[Assignment]:
Each line from the one with "640x400 pixels. At" through the last line of the records must be output exactly, both ends included.

[Data records]:

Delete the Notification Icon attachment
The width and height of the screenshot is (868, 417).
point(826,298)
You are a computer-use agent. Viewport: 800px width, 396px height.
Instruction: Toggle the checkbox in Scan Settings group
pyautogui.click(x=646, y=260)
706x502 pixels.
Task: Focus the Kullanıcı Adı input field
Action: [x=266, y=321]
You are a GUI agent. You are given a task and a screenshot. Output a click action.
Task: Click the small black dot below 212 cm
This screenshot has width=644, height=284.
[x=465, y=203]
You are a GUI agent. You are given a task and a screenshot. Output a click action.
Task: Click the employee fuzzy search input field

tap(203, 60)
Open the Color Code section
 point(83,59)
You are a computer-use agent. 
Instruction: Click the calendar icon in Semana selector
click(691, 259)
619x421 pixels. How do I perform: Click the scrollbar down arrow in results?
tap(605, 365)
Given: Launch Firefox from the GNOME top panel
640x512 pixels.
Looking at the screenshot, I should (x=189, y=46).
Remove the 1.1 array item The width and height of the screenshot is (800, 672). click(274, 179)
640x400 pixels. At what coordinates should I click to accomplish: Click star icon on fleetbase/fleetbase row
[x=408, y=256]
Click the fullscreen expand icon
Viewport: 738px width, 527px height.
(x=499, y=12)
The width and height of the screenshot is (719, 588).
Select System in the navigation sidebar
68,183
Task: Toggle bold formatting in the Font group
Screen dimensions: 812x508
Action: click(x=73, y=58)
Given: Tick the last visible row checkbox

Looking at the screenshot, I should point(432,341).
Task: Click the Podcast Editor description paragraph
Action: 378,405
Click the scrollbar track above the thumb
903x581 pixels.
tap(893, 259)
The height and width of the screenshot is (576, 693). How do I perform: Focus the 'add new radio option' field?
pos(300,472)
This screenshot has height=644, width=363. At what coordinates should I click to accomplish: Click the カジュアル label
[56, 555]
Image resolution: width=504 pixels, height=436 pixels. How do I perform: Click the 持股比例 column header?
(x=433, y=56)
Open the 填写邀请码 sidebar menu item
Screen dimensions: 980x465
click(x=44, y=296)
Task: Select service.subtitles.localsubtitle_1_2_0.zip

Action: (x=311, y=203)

[Task result]:
640x400 pixels. At what coordinates should I click to accomplish: Click star icon on fleetbase/fleetbase row
[x=408, y=256]
Click the fullscreen expand icon
Viewport: 738px width, 527px height.
(x=499, y=12)
The width and height of the screenshot is (719, 588).
Select System in the navigation sidebar
68,183
Task: Toggle bold formatting in the Font group
Screen dimensions: 812x508
Action: click(x=73, y=58)
Given: Tick the last visible row checkbox

Looking at the screenshot, I should point(432,341).
Task: Click the Podcast Editor description paragraph
Action: 378,405
Click the scrollbar track above the thumb
903x581 pixels.
tap(893, 259)
The height and width of the screenshot is (576, 693). How do I perform: Focus the 'add new radio option' field?
pos(300,472)
This screenshot has height=644, width=363. At what coordinates should I click to accomplish: Click the カジュアル label
[56, 555]
Image resolution: width=504 pixels, height=436 pixels. How do I perform: Click the 持股比例 column header?
(x=433, y=56)
Open the 填写邀请码 sidebar menu item
Screen dimensions: 980x465
click(x=44, y=296)
Task: Select service.subtitles.localsubtitle_1_2_0.zip

Action: (x=311, y=203)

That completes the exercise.